Он чуть улыбнулся, без тепла.
— Или складывают. Так бывает. Кто-то просто собирает куски. Знаешь, как пуля в теле: не она виновата, что попала, а ты — что оказался не там.
— Это намек?
— Это разговор. Пацан ты или нет — ты уже взрослый. А взрослые знают, как работает система.
Я напрягся весь.
— Они, — сказал я. — Северные. Гоша. Лысый. Все знали. Мы нашли перчатку.
— Перчатка, — перебил он. — Найдена вне протокола. Принесена тобой. Не оформлена. Не факт, что не подброшена. И даже если на ней кровь убитого — это не значит, что убивал не ты. Может, ты был в драке, может, кинул нож, а потом…
— Это бред.
— Это логика. Следственная. Не уличная. На улице ты герой, а тут — дело № 246. И если оно закрывается на тебе — всем удобно.
— Кроме меня.
Он пожал плечами.
— Твоя мать скажет, что ты был дома, но это слова. Твои друзья — заинтересованные лица. А у «них» — адвокат, и отец в управлении. Ты — один.
И вот тут мне стало по-настоящему холодно. Не от слов. От смысла. Все действительно сходится. Все будто собрано, как ловушка. Медленно. Чисто. Без грязи. И ты не знаешь, где подстава, потому что каждый элемент будто бы реален. Нож — был. Конфликт — был. Мотив — был. А я — без защиты.
— Тебя не спрашивали, — продолжил он, — но подумай.
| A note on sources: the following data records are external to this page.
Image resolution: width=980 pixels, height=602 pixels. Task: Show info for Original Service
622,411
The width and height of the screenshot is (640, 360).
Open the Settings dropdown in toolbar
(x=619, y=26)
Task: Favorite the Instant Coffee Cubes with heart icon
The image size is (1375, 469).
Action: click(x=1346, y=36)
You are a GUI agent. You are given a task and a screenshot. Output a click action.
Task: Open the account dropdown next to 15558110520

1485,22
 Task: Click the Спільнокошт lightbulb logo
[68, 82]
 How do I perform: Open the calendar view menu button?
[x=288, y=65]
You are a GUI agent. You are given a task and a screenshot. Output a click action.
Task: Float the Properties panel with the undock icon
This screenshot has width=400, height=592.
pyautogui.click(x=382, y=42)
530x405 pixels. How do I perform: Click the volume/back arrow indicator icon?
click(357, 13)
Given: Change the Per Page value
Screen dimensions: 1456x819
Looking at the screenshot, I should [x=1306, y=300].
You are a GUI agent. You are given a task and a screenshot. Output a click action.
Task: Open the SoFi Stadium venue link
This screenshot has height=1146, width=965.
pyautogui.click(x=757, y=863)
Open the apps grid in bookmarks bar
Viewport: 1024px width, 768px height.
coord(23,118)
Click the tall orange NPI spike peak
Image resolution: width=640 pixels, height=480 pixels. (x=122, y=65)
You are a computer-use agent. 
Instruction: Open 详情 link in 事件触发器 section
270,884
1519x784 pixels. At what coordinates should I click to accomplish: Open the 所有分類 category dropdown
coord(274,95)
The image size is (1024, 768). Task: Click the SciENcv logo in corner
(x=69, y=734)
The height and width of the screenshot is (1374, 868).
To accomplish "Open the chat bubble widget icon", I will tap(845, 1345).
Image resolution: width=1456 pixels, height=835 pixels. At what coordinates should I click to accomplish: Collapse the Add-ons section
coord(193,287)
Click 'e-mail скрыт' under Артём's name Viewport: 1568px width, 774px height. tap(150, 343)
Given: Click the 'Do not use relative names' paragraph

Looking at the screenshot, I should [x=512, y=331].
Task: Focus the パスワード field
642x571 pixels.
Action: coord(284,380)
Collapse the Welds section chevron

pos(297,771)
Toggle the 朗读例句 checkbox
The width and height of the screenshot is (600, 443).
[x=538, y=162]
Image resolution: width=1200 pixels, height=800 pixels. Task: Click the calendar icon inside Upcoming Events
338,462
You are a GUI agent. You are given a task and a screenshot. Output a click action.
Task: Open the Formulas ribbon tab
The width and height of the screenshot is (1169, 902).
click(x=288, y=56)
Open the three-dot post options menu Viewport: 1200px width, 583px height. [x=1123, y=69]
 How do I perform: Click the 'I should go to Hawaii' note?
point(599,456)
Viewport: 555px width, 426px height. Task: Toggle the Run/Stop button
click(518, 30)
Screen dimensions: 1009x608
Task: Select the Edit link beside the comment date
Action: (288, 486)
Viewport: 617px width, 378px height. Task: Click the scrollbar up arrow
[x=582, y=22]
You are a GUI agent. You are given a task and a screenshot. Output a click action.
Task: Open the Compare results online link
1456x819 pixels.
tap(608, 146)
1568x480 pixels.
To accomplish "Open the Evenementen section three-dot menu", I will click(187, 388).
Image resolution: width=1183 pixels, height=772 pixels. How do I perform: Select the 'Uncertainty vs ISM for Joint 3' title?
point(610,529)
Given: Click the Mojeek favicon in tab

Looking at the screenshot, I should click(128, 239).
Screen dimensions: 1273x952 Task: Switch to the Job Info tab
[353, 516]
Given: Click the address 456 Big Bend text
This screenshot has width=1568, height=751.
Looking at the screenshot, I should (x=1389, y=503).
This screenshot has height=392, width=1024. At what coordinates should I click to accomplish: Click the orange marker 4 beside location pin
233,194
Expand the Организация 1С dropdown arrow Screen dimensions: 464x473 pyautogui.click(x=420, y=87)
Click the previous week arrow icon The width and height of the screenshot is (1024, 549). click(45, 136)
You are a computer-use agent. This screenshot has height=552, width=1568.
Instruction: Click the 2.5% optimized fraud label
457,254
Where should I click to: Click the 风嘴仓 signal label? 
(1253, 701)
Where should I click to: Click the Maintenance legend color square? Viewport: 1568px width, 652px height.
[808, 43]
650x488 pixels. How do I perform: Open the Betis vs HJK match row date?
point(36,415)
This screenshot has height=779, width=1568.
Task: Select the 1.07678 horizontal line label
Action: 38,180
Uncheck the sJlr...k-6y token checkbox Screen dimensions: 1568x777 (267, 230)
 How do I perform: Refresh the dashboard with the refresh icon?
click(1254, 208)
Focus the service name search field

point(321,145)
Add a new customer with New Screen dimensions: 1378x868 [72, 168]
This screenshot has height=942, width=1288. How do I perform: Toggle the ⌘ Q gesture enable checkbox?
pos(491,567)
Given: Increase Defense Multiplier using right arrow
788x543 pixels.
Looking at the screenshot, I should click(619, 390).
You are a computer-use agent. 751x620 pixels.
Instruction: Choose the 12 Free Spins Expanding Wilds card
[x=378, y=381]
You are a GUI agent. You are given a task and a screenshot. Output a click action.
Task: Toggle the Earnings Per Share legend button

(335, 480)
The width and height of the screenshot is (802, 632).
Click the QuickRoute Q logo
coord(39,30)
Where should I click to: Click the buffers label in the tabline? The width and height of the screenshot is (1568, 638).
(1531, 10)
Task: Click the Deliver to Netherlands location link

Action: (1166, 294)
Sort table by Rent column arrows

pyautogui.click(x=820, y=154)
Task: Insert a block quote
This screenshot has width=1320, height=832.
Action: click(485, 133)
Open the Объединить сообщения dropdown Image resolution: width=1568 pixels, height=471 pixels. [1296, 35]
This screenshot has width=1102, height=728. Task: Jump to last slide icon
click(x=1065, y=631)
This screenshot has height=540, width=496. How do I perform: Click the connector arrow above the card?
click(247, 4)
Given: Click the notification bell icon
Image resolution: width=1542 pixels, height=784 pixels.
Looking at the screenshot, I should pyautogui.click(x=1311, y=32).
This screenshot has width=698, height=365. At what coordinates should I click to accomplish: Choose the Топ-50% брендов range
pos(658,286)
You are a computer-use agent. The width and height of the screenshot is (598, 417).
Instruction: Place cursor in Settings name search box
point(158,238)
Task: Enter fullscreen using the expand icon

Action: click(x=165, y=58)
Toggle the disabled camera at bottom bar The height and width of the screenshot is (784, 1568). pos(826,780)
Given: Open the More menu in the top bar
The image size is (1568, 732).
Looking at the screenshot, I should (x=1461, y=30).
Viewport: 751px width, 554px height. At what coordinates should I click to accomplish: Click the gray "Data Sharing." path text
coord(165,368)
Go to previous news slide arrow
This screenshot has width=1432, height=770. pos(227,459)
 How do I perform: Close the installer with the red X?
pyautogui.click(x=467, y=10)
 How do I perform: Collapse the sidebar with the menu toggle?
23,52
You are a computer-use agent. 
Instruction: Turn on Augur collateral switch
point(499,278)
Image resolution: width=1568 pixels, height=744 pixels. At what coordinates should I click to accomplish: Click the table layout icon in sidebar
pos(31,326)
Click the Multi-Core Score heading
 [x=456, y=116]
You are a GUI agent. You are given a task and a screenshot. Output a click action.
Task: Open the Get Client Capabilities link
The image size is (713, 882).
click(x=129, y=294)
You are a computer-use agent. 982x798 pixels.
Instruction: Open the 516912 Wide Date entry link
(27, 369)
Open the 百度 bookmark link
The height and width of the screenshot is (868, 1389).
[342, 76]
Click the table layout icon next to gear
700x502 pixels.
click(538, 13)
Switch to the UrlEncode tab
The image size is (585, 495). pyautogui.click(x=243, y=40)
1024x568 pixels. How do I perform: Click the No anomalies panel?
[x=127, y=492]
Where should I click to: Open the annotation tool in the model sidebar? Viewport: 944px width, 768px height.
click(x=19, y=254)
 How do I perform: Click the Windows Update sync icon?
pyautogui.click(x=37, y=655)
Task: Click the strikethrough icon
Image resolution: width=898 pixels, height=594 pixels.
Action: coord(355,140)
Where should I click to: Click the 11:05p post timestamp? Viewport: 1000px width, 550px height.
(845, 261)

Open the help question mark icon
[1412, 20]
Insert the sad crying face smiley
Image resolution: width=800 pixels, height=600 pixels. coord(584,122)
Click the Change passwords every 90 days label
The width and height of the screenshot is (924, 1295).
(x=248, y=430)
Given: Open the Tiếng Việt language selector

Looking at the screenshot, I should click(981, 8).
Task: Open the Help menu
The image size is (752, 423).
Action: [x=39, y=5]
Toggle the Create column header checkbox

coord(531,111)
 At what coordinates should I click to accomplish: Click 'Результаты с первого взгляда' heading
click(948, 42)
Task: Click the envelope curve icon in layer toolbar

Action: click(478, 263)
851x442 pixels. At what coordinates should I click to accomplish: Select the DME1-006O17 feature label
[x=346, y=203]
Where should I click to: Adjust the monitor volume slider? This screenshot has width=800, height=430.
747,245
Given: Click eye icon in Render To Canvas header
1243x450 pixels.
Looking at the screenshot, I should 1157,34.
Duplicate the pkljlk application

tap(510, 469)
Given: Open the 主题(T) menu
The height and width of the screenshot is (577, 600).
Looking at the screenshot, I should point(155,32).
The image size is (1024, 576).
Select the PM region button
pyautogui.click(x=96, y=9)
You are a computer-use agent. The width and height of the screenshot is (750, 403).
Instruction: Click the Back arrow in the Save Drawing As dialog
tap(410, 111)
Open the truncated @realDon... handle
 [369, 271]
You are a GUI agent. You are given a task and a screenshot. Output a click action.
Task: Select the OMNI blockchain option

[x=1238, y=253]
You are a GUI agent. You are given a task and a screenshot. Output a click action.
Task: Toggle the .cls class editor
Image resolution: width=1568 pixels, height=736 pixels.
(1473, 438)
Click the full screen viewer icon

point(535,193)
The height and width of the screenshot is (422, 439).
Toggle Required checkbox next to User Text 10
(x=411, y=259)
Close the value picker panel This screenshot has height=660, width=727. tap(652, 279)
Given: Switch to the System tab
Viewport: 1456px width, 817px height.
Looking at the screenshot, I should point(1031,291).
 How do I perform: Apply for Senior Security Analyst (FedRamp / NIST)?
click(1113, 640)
Кто мог знать про нож? Кто трогал перчатку до тебя? Кто видел, что вы с Рыжим были близки? И кому выгодно убрать тебя, как лишнего?
Я молчал. Хотя и так ясно. Лысый. А он и сам это прекрасно понимал.
— Это не философия, Алексей. Это игра. И сейчас твой ход. Ты можешь взять на себя, можешь молчать, можешь сдать кого-то. Только знай: решение уже близко. И ты не на улице. Тут законы другие. Тут не кулаки — тут подписи.
Он встал. Я остался. Голова гудела. Сердце било в спину. Я понял: это не допрос. Это предупреждение. И если я не сделаю ход — его сделают за меня.
И тогда меня закроют. Не потому что виноват. А потому что подошел по размеру.